Edie watched Chanté from over the rim of her glasses for a long time before she prompted, “Well? You have to do something before you kill each other or kill yourselves. You know psychologists have the highest suicide rate.”
“Where did you hear that?”
“I read it somewhere.”
“Huh. I always thought it was dentists who had the highest rate.”
“C’mon. What do you say? Will you go to marriage counseling?”
Matthew Valentine, handsome in a royal-blue suit, stared over the heads of his studio audience and into the camera. “Today we will be talking about how to take the bitterness out of your marriage.” He smiled, but remained serious. “Oftentimes, it’s not the big things that break a marriage. It’s the small things.” His voice quivered and for a brief moment, Matt appeared to have lost his concentration.

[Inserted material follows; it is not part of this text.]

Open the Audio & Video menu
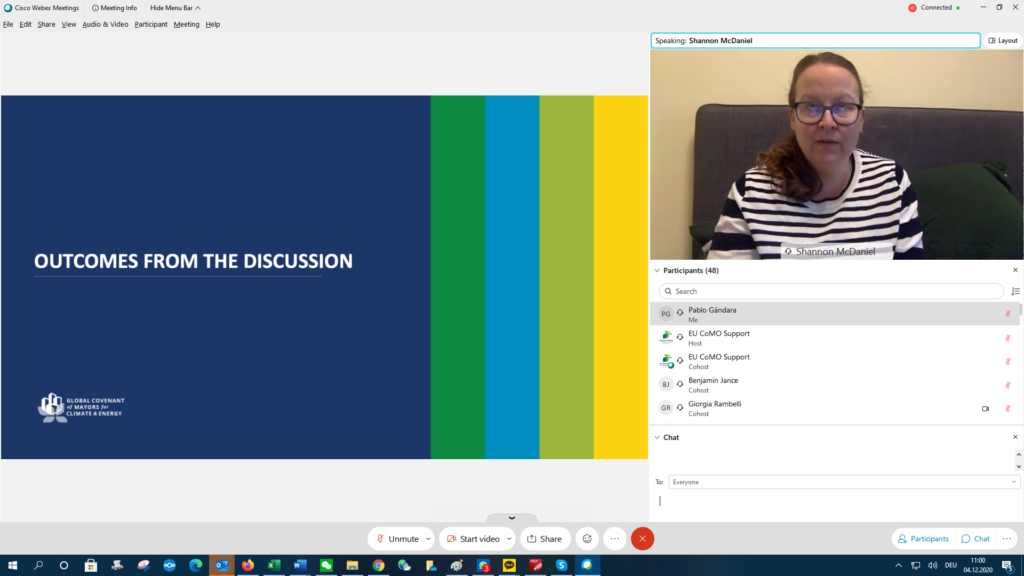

Seth shifted his gaze from one of the monitors to glance at his client on the stage.
The ultimate professional, Matthew recovered and continued with his spiel. The irony of today’s subject matter didn’t escape Seth so he found himself paying close attention to how Matthew interacted with his guests and the advice Matthew gave them.

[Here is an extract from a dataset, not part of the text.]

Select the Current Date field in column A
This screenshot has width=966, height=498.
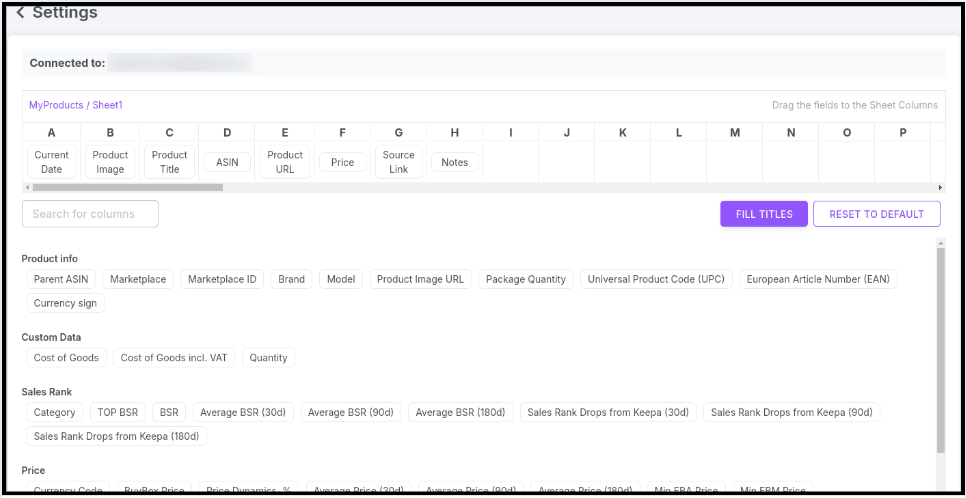52,162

“Couples tend to argue over something safe or superficial during battle, but they avoid talking about the serious problems.”
Seth nodded as he listened. Everything Matthew said was sound advice. Everything made sense to him—so what were the serious problems between Matthew and Chanté? Where had they gone wrong?
While Matthew continued to mingle with his audience and offer handkerchiefs to sobbing guests, Seth thought back to when he first sensed trouble between Matthew and Chanté. Actually, he didn’t sense, more like he dodged a glass vase when he’d entered the Valentines’ home during a heated argument. Chanté was a small woman but she had one hell of an arm.
Two hours later, with the day’s show finally completed taping and the last of the audience filtered out of the studio, Seth made it to Matt’s dressing room and lingered just outside the door while a young, petite, yet curvaceous intern fawned over her employer.
“Great show today, Dr. Valentine,” she said breathily. “I swear it’s like you really know how a woman thinks and feels.”
Seth lifted an inquisitive brow.
“Thank you, Cookie.” Matt didn’t spare the young girl a glance as he stripped the light coat of makeup from his face.
However, Cookie ignored his indifference and stepped forward until her perky bosom brushed against Matt’s arm. “I know I’ve only been here six weeks, but I have to tell you—working with you has been like a dream come true.” She reached out a hand and gently stroked the side of his face.
Belatedly, Matt flinched from her touch.
“You’re using the cologne I bought you for your birthday.”
“Yeah, I decided what the hell. I’ve been using the same cologne for ten years.”